# Kona Shred 20



## Jonesy22 (Mar 21, 2011)

Looking to getting my 5 soon to be 6 on Christmas eve his first mountain bike. My LBS can get me a 12 Kona Shred 20 for 450. Good deal? What do you guys think about the Kona?
Only other choice at the shop is a GT Aggressor and I am just not liking it that much lol.


----------



## coldbike (Feb 24, 2011)

My son had a makena, which I think is the same frame with rim brakes. The components are fine and the bike is pretty good value, but it is pretty heavy (nearly 30 pounds) for a 5 year old.
I ended up getting him a BMX race bike (mini size) for about $450 and it weighs under 15 pounds.
There are several brands of BMX race bike and the sizing is relatively standard. Redline, DK, and Free Agent are some popular brands, but most of the bikes are pretty good. There are lots of size charts that help decide between micro and mini.
Do not confuse these bikes with standard freestyle bmx bikes, as the race bikes are much much lighter.


----------



## KiwiRob (Mar 5, 2012)

Jonesy22 said:


> Looking to getting my 5 soon to be 6 on Christmas eve his first mountain bike. My LBS can get me a 12 Kona Shred 20 for 450. Good deal? What do you guys think about the Kona?
> Only other choice at the shop is a GT Aggressor and I am just not liking it that much lol.


What about the GT Zaskar 20? It's a nice looking bike


----------



## BXCc (May 31, 2012)

Same boat. :thumbsup: Daughter turns 6 two days after Xmas. Not sure if this helps but this is what I was thinking. I have been leaning towards the GT Laguna 20 (she won't go for boy colors). MANY pro's and con's to these bikes. I want to stay fully rigid so she can learn the basics of how to ride a mtn bike. I had her hold the front brake and push down on the forks of a different bike at the LBS and she couldn't get it to budge so why pay extra for the added weight of something she won't be able to utilize. The Shred does have an air fork so that may help. The GT also has QR hubs which means it will fit in my rack or in my trunk easier. It's running a 7 spd rear so the 7 spd shifters I have should work if she doesn't go for the twist shift idea. 1 1/8 stem so I can use spare stems to maybe get some extra life out of the bike when she grows.

These are just my thoughts when I am looking at all the different options. I think a 45 pound kid will enjoy a rigid 23 pound bike more than a 30 pound squishy one.
Good luck


----------

* COMPLETE THE FOLLOWING:
1. List the usernames of everyone who posted in the Kona Shred 20 thread.
2. From the Kona Shred 20 thread, write out the passage that begins at the words "There are several" and stops after "much much lighter.".

* DATASET CONTENT:
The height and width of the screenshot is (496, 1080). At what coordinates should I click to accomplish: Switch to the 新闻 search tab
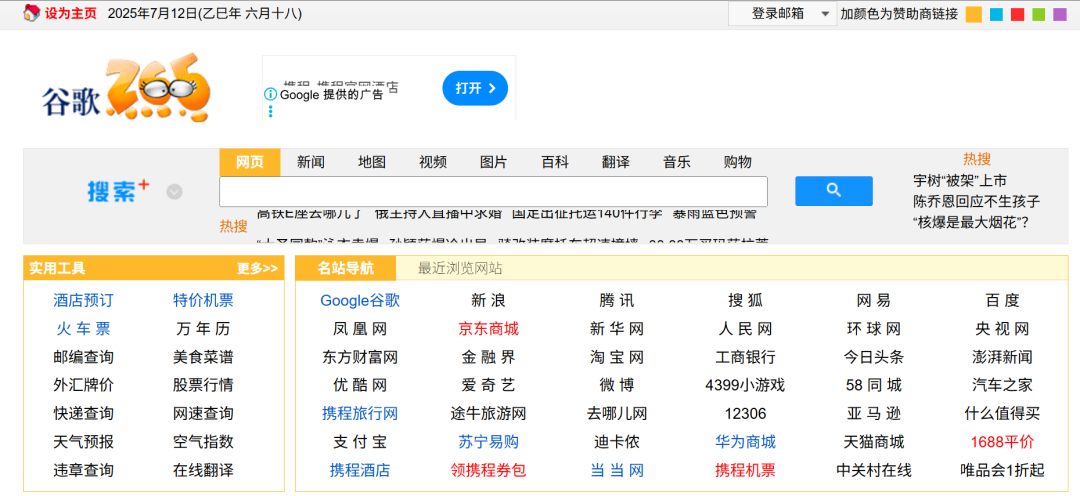click(x=311, y=163)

* SOLUTIONS FOR EACH TASK:
1. Jonesy22, coldbike, KiwiRob, BXCc

2.
There are several brands of BMX race bike and the sizing is relatively standard. Redline, DK, and Free Agent are some popular brands, but most of the bikes are pretty good. There are lots of size charts that help decide between micro and mini.
Do not confuse these bikes with standard freestyle bmx bikes, as the race bikes are much much lighter.